Na sacristia, dom Cayetano apontou-lhe um papel sobre a mesa: o atestado de óbito.
— Assine aqui — disse-lhe o pároco —, você que entende de letras.
Hesitante e com a melhor caligrafia possível, escreveu seu nome. Então, leu três palavras na parte inferior do documento.
— Padre, o que significa pobre de… solen…?
— Nada, filha. Isso é para que o enterro não lhes custe nada.
Para o pároco, “pobre de solenidade” não era apenas uma definição, era um termo jurídico que permitia que Ignacia Gómez, mulher de Jacobo Zendal, trabalhador durante toda a vida, homem quieto, de boa índole, sem posses nem terras, fosse “credora dos benefícios processuais da pobreza”. Um desses benefícios era ser enterrada gratuitamente em uma sepultura individual dentro dos recintos da igreja, com o custo assumido pela própria instituição.
Assim, a poucos metros da igreja, cujas paredes estavam cobertas de rosas-silvestres, ao redor das cruzes do cemitério, foram se reunindo os vizinhos, sem se aproximar em demasia dos familiares para evitar um eventual contágio. A varíola provocava um medo extremo, sobretudo entre as mulheres. Embora a peste ou o tifo pudessem matar mais rapidamente, a varíola despertava um terror devido às sequelas das erupções na pele, capazes de deformar para sempre os mais belos rostos. Para as moças em idade de casar, aquilo era pior que a morte.
Isabel não se lembrava de ter visto tantos vizinhos juntos desde que o bispo de Santiago aparecera, sete anos antes, com o objetivo de perpetuar a fé católica dos paroquianos. Agora, todos compartilhavam a mesma expressão de perplexidade atravessada por uma pontada de pânico. A morte havia levado uma boa mulher, que menos de uma semana antes estava bem. Ela fora vista ordenhando as vacas do senhorio na manhã em que ficou doente e transportando grandes novelos de fio naquela mesma tarde. De repente, sentiu um sufocamento, e em seguida veio a febre alta. À noite, retorcia-se de dor na cama. Ao ser avisado, o cura mandou chamar o médico que vivia em Ordes, mas o homem só apareceu no terceiro dia. Tarde demais — ainda que, caso houvesse chegado antes, nada pudesse ter feito. A “flor negra”, como a varíola era conhecida, era cruel e cheia de caprichos, sobretudo com os pobres.

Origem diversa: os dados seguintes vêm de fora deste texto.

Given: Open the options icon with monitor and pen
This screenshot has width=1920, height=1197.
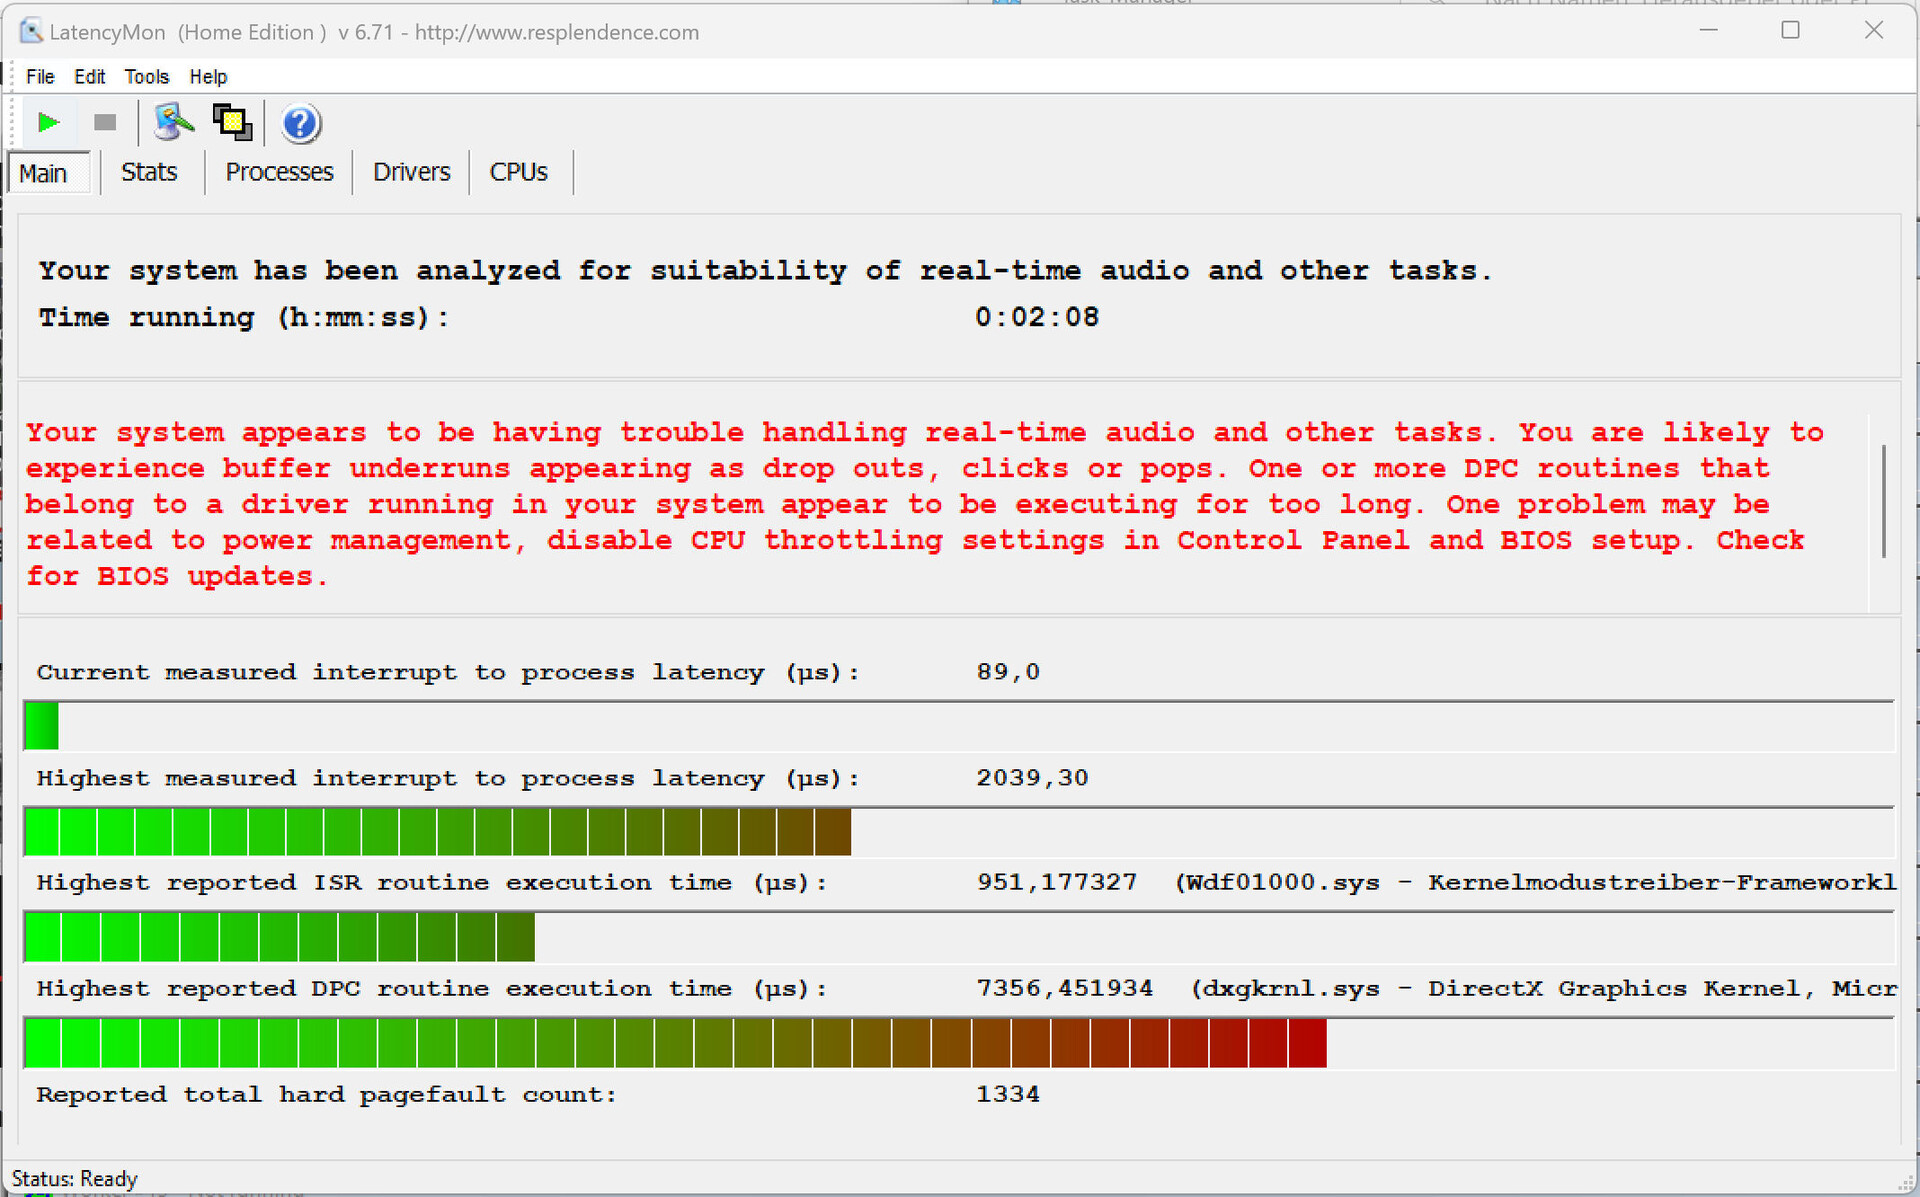Looking at the screenshot, I should click(173, 123).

No momento de enterrar o cadáver envolto em um sudário sujo de barro, Isabel abriu espaço entre seus irmãos. Ela queria participar do último adeus à mãe; assim, juntos, depositaram o corpo em uma vala funda e, com uma pá, despejaram cal viva e terra. Acima, na beira da vala, o jovial dom Cayetano, abraçado a Jacobo, rezava um responso pelo eterno descanso da defunta. Suas palavras, as mesmas que usam os homens desde a aurora dos tempos para se proteger da morte, não ofereciam grande consolo. Ignacia havia partido cedo demais, semeando terror e desconcerto. A partir de então, uma pergunta inevitavelmente pairava no ar: quem seria a próxima vítima? Ao erguer a cabeça, Isabel viu uma revoada de pássaros riscando o azul do céu. Pensou na alma da mãe, que, por não ter nem um real, viajava sem nada para o além. Ainda assim, deviam agradecer ao pároco, que, para aliviar a situação, disse que arranjaria com o dono e senhor das terras uma missa no valor de dois reales em honra a Nossa Senhora dos Desamparados e talvez outra, na Capela das Almas de Santiago.